Malta second interconnector moves toward installation

Malta second interconnector moves toward installation

Malta’s second interconnector has moved from manufacture toward marine installation. The 122km, 225MW HVAC link will strengthen Malta’s electricity connection to Sicily, adding resilience, redundancy, and greater operational flexibility for the island grid.


IN Brief:

  • Nexans has completed manufacturing and testing of the high-voltage cable for Malta’s second Sicily interconnector.
  • The project will provide an approximately 122km, 225MW HVAC link between Malta and mainland Europe.
  • The cable adds redundancy to Malta’s existing interconnector and supports long-term grid resilience.

Nexans has completed manufacturing and testing of the high-voltage subsea cable for Malta’s second electricity interconnector with Sicily, moving the project toward its offshore installation phase.

The approximately 122km, 225MW HVAC connection will create an additional electricity route between Malta and the Italian island, strengthening the island’s link to mainland Europe’s power system. Installation work is expected to use the cable-laying vessel Electra once the project moves from factory completion to marine deployment.

Manufacturing has involved a multi-stage process covering fibre-optic cable production, copper conductor drawing, insulation, sheath extrusion, phase assembly, and armouring. That armoured construction is central to the cable’s subsea performance, where the asset must withstand the mechanical stresses of load-out, laying, seabed contact, burial, and long-term operation in a marine environment.

Malta’s first interconnector, commissioned in 2015, created the island’s physical electricity connection to the European grid. A second link adds redundancy to that system, reducing the risks associated with dependence on a single subsea route and giving system operators more room to manage import capacity, maintenance, outage planning, and domestic generation.
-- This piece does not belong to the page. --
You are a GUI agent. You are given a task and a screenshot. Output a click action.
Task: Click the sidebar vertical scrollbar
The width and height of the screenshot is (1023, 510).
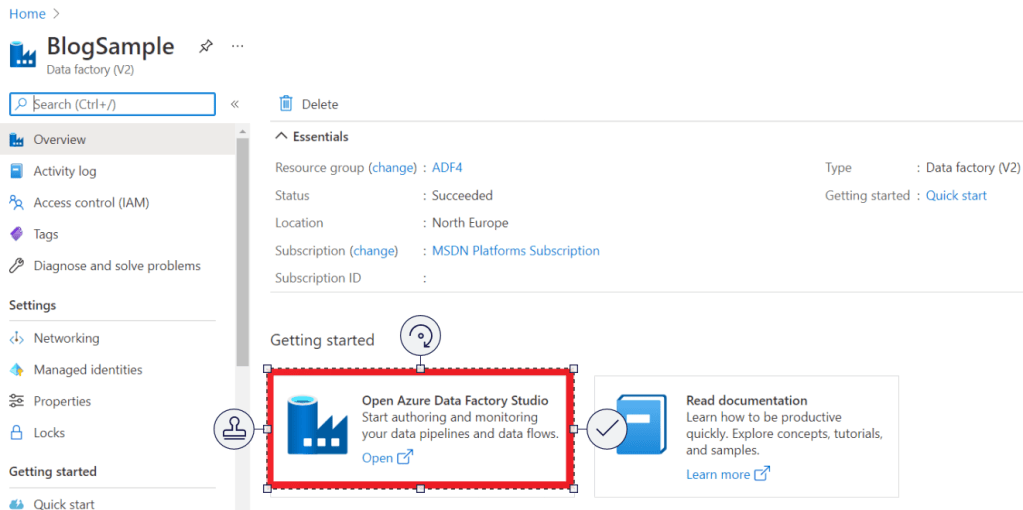click(x=242, y=250)
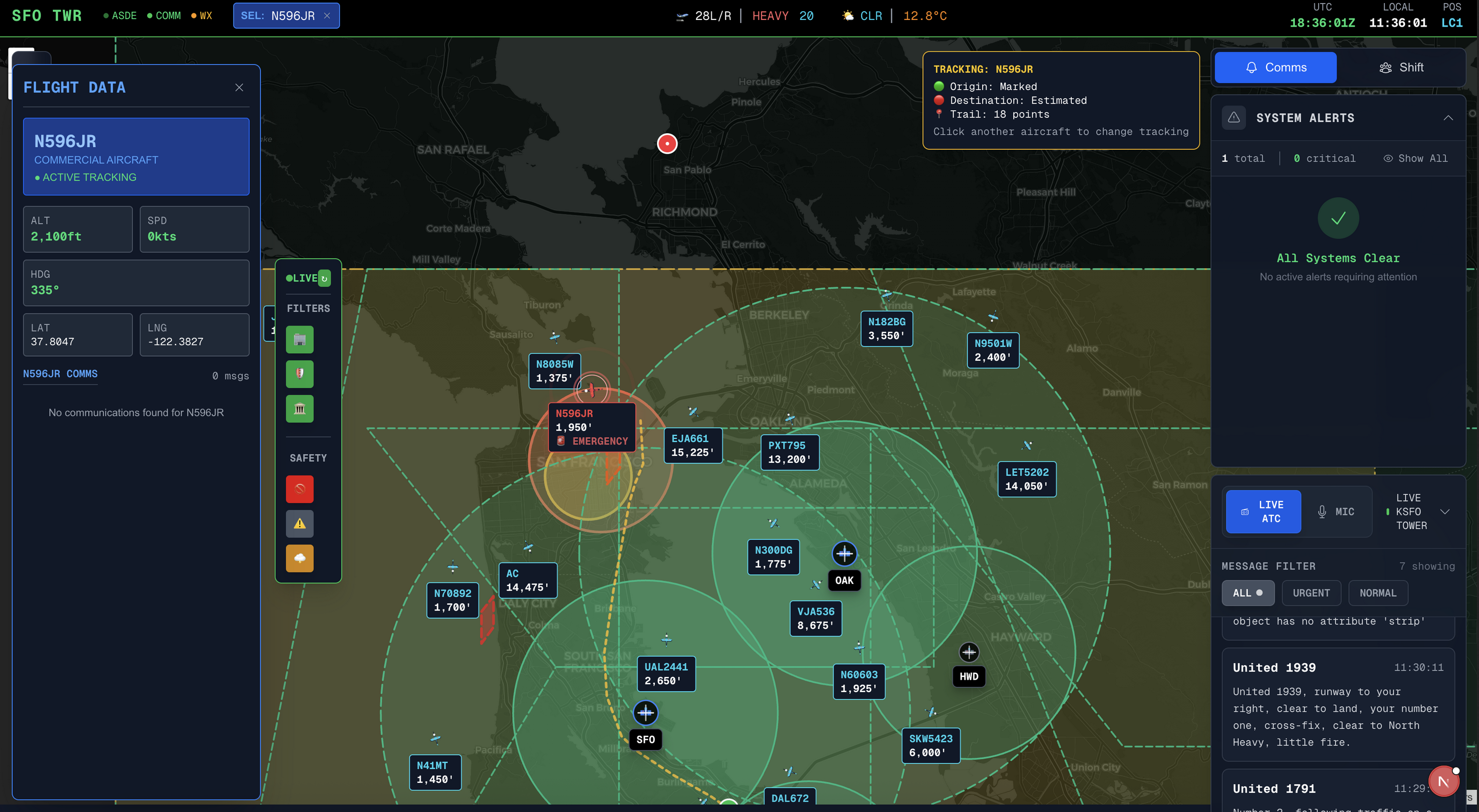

For an island electricity system, interconnection is not only a capacity question. Subsea links sit at the intersection of security of supply, system stability, repair logistics, and long-term resilience. A spare cable length will be stored in Malta for future repair needs, giving the operator access to a critical component that cannot be procured quickly once a fault has occurred.

Repair strategy is a defining part of subsea cable engineering. Fault location, marine mobilisation, cable recovery, jointing, testing, and recommissioning are specialist operations, often shaped by weather windows, vessel availability, seabed conditions, and the physical protection applied during original installation. A second cable gives Malta stronger operational options if maintenance or fault response affects either route.

Across Europe, interconnectors are increasingly being treated as strategic grid assets rather than simple import-export links. The development of hybrid offshore interconnector models reflects a broader direction in which subsea infrastructure supports renewable export, cross-border trading, and system resilience through more sophisticated electrical architectures.

Malta’s second interconnector follows a more conventional point-to-point design, but it responds to the same structural pressure: electricity systems need more controllable routes for moving power as demand grows and generation becomes more weather-dependent. For a small island grid, that capability has particular value because system disturbances can be harder to absorb when domestic generation and network options are limited.

The cable also highlights the industrial constraints behind grid expansion. High-voltage subsea cable manufacturing capacity is now under sustained pressure from offshore wind, island links, interconnectors, and transmission reinforcement programmes. Completing manufacture and testing gives Malta a clear delivery milestone, while also demonstrating how energy security increasingly depends on access to specialist industrial capacity.

Marine installation will bring its own engineering challenges, including route preparation, landfall works, cable protection, offshore laying, interface management, and commissioning. Each stage must be coordinated across civil, electrical, marine, and system-operation workstreams before the interconnector can become a live part of Malta’s electricity infrastructure.

Once commissioned, the second Malta–Sicily interconnector will give the island a stronger physical connection to mainland Europe. Its value will be measured in available capacity, but also in redundancy, repair readiness, system flexibility, and the ability to support a more resilient electricity supply as Malta’s power system continues to evolve.